--- START ---

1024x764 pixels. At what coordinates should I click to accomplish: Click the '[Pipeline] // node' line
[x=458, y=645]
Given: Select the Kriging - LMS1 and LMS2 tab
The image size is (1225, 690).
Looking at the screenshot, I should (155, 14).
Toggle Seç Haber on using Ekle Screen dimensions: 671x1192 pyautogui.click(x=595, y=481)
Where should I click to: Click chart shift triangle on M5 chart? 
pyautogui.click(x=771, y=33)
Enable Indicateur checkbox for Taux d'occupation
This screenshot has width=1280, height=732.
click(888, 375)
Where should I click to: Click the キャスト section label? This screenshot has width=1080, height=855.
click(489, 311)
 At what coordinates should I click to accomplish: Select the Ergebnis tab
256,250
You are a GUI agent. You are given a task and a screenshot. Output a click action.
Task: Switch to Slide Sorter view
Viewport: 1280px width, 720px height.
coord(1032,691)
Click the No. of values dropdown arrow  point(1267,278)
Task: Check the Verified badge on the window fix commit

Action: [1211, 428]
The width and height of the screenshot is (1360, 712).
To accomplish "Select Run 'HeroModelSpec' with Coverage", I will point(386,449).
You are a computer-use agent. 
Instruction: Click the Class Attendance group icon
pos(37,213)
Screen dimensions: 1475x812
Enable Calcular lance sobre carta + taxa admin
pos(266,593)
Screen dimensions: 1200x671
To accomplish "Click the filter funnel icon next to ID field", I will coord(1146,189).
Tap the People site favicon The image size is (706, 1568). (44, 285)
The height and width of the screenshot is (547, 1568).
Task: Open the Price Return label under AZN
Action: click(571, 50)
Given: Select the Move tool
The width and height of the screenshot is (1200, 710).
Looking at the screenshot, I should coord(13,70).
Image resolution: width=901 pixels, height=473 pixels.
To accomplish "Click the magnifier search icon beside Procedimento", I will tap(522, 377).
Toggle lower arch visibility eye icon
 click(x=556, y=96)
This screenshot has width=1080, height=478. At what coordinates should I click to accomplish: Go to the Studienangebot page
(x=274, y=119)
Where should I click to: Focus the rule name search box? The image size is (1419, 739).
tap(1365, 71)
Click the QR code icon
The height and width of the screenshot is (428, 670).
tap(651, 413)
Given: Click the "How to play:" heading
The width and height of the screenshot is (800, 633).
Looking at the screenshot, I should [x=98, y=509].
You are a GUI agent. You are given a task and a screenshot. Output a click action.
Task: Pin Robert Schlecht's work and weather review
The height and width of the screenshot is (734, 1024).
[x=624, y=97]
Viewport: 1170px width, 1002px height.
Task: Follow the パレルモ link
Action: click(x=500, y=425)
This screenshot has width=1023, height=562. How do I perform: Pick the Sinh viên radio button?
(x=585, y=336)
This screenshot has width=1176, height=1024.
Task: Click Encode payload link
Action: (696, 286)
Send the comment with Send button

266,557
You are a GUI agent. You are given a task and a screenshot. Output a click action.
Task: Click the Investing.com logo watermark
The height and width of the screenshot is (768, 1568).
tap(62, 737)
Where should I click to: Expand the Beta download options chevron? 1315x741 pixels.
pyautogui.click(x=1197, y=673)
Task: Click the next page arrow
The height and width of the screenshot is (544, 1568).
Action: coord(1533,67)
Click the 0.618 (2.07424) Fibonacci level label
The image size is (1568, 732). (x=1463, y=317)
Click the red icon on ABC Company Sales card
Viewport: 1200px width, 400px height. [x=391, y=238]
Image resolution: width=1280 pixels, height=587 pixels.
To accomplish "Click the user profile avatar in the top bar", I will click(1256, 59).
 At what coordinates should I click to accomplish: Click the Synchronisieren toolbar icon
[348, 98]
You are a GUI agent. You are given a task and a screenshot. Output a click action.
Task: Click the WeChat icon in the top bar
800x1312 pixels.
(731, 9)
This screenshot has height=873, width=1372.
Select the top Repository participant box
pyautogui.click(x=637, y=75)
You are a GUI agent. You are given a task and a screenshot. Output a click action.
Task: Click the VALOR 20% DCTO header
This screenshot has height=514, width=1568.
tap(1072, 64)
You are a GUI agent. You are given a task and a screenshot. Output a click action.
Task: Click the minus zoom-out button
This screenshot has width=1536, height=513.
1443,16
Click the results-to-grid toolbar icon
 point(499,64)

--- END ---

> What is needed:
Having gone through the data above, repeat it exactly.

> Answer:
1024x764 pixels. At what coordinates should I click to accomplish: Click the '[Pipeline] // node' line
[x=458, y=645]
Given: Select the Kriging - LMS1 and LMS2 tab
The image size is (1225, 690).
Looking at the screenshot, I should (155, 14).
Toggle Seç Haber on using Ekle Screen dimensions: 671x1192 pyautogui.click(x=595, y=481)
Where should I click to: Click chart shift triangle on M5 chart? 
pyautogui.click(x=771, y=33)
Enable Indicateur checkbox for Taux d'occupation
This screenshot has width=1280, height=732.
click(888, 375)
Where should I click to: Click the キャスト section label? This screenshot has width=1080, height=855.
click(489, 311)
 At what coordinates should I click to accomplish: Select the Ergebnis tab
256,250
You are a GUI agent. You are given a task and a screenshot. Output a click action.
Task: Switch to Slide Sorter view
Viewport: 1280px width, 720px height.
coord(1032,691)
Click the No. of values dropdown arrow  point(1267,278)
Task: Check the Verified badge on the window fix commit

Action: [1211, 428]
The width and height of the screenshot is (1360, 712).
To accomplish "Select Run 'HeroModelSpec' with Coverage", I will point(386,449).
You are a computer-use agent. 
Instruction: Click the Class Attendance group icon
pos(37,213)
Screen dimensions: 1475x812
Enable Calcular lance sobre carta + taxa admin
pos(266,593)
Screen dimensions: 1200x671
To accomplish "Click the filter funnel icon next to ID field", I will coord(1146,189).
Tap the People site favicon The image size is (706, 1568). (44, 285)
The height and width of the screenshot is (547, 1568).
Task: Open the Price Return label under AZN
Action: click(571, 50)
Given: Select the Move tool
The width and height of the screenshot is (1200, 710).
Looking at the screenshot, I should coord(13,70).
Image resolution: width=901 pixels, height=473 pixels.
To accomplish "Click the magnifier search icon beside Procedimento", I will tap(522, 377).
Toggle lower arch visibility eye icon
 click(x=556, y=96)
This screenshot has width=1080, height=478. At what coordinates should I click to accomplish: Go to the Studienangebot page
(x=274, y=119)
Where should I click to: Focus the rule name search box? The image size is (1419, 739).
tap(1365, 71)
Click the QR code icon
The height and width of the screenshot is (428, 670).
tap(651, 413)
Given: Click the "How to play:" heading
The width and height of the screenshot is (800, 633).
Looking at the screenshot, I should [x=98, y=509].
You are a GUI agent. You are given a task and a screenshot. Output a click action.
Task: Pin Robert Schlecht's work and weather review
The height and width of the screenshot is (734, 1024).
[x=624, y=97]
Viewport: 1170px width, 1002px height.
Task: Follow the パレルモ link
Action: click(x=500, y=425)
This screenshot has width=1023, height=562. How do I perform: Pick the Sinh viên radio button?
(x=585, y=336)
This screenshot has width=1176, height=1024.
Task: Click Encode payload link
Action: (696, 286)
Send the comment with Send button

266,557
You are a GUI agent. You are given a task and a screenshot. Output a click action.
Task: Click the Investing.com logo watermark
The height and width of the screenshot is (768, 1568).
tap(62, 737)
Where should I click to: Expand the Beta download options chevron? 1315x741 pixels.
pyautogui.click(x=1197, y=673)
Task: Click the next page arrow
The height and width of the screenshot is (544, 1568).
Action: coord(1533,67)
Click the 0.618 (2.07424) Fibonacci level label
The image size is (1568, 732). (x=1463, y=317)
Click the red icon on ABC Company Sales card
Viewport: 1200px width, 400px height. [x=391, y=238]
Image resolution: width=1280 pixels, height=587 pixels.
To accomplish "Click the user profile avatar in the top bar", I will click(1256, 59).
 At what coordinates should I click to accomplish: Click the Synchronisieren toolbar icon
[348, 98]
You are a GUI agent. You are given a task and a screenshot. Output a click action.
Task: Click the WeChat icon in the top bar
800x1312 pixels.
(731, 9)
This screenshot has height=873, width=1372.
Select the top Repository participant box
pyautogui.click(x=637, y=75)
You are a GUI agent. You are given a task and a screenshot. Output a click action.
Task: Click the VALOR 20% DCTO header
This screenshot has height=514, width=1568.
tap(1072, 64)
You are a GUI agent. You are given a task and a screenshot. Output a click action.
Task: Click the minus zoom-out button
This screenshot has width=1536, height=513.
1443,16
Click the results-to-grid toolbar icon
 point(499,64)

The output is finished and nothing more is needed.